+++ RECORDS FOR THE TASK +++
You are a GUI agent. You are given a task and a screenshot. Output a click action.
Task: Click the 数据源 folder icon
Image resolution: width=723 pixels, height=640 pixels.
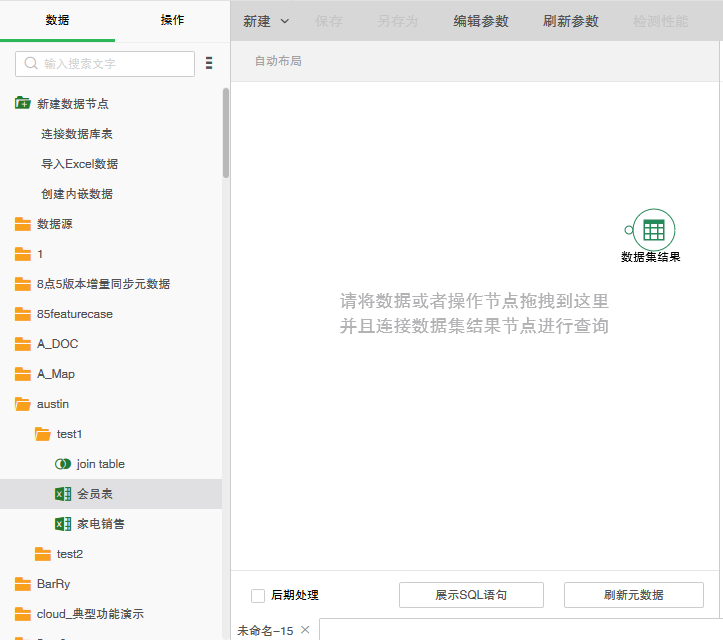coord(23,224)
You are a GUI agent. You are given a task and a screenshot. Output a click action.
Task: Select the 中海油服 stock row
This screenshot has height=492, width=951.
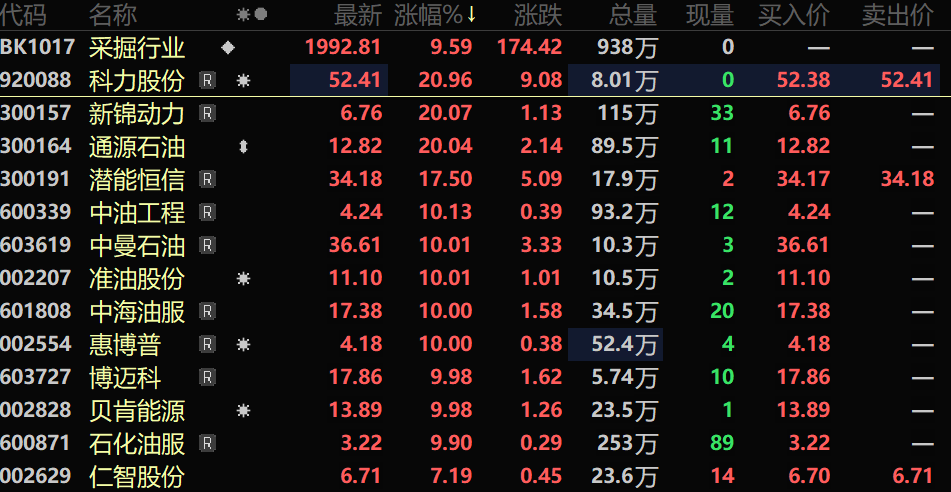click(137, 312)
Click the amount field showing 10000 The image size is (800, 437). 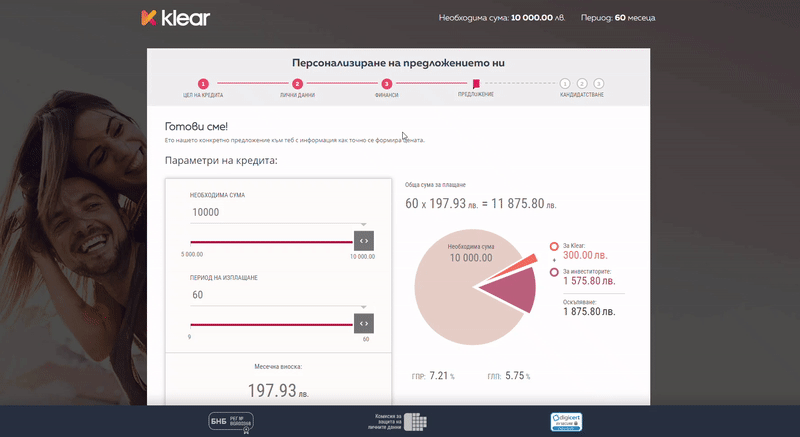click(270, 212)
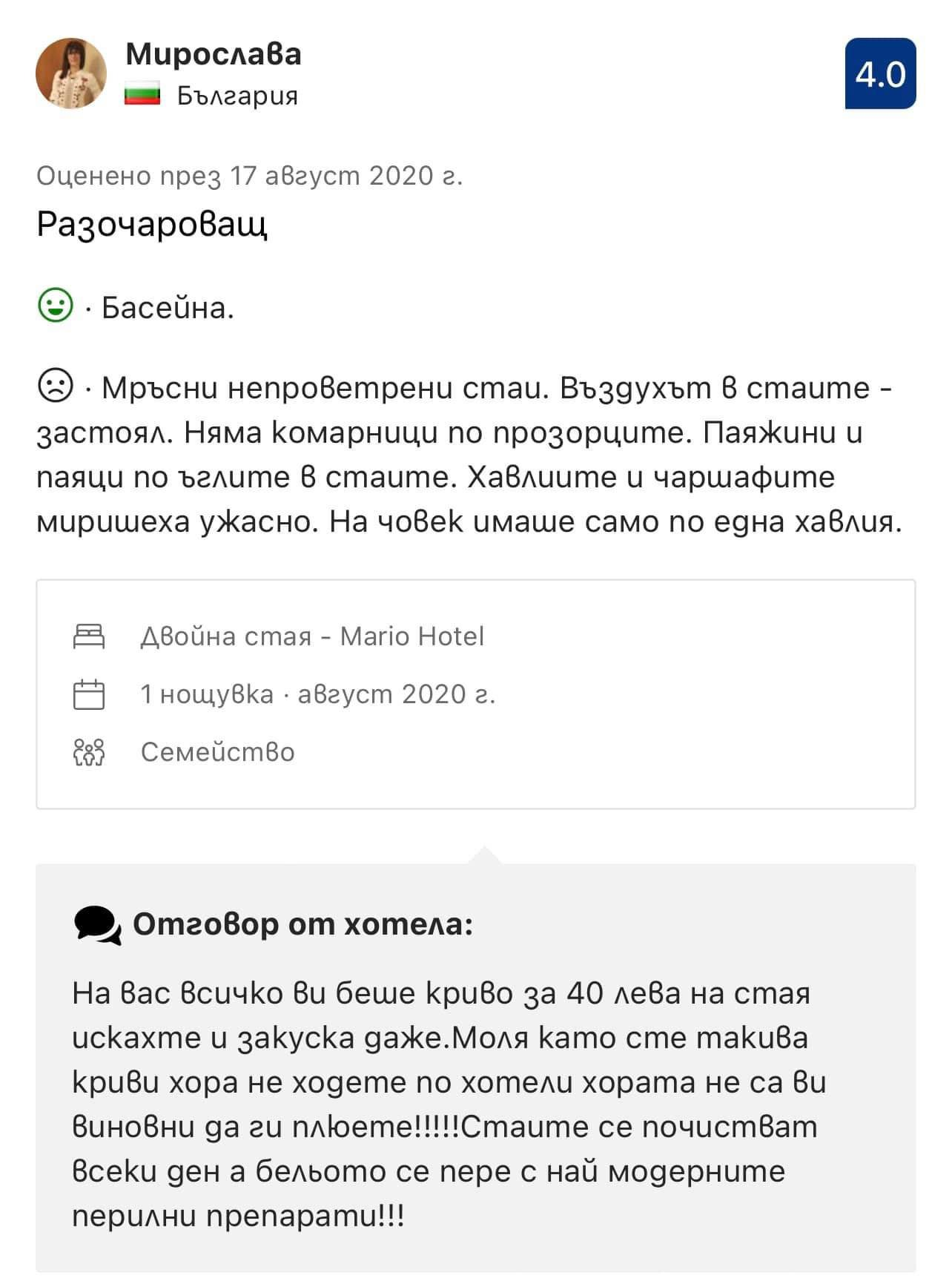
Task: Click Мирослава's profile avatar photo
Action: (71, 73)
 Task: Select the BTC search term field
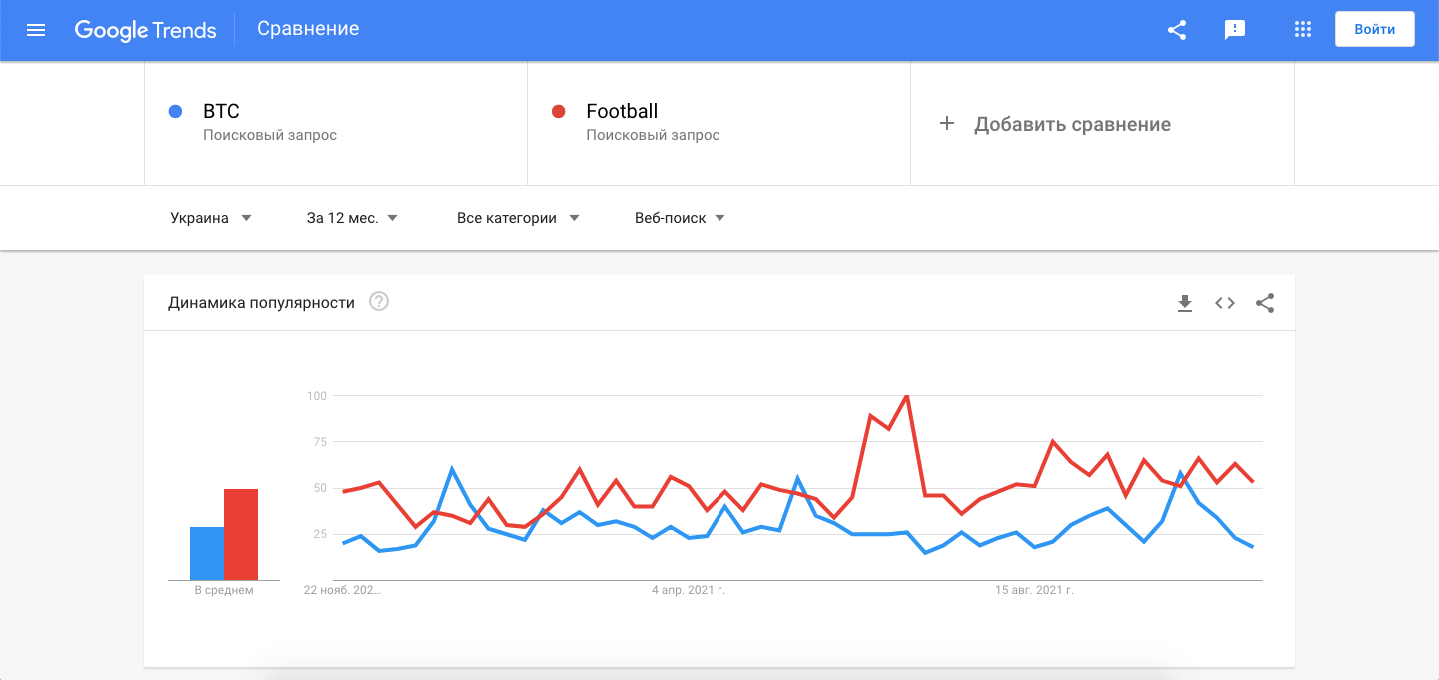(336, 123)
+++
__TASK DESCRIPTION__. I would like the exact lines from the data above, starting with the one that holds "Task: Click the 数据源 folder icon" and going on through the one that holds "Task: Select the 中海油服 stock row", without the pictures.

__EXERCISE ANSWER__.
Task: Click the 数据源 folder icon
Image resolution: width=723 pixels, height=640 pixels.
coord(23,224)
You are a GUI agent. You are given a task and a screenshot. Output a click action.
Task: Select the 中海油服 stock row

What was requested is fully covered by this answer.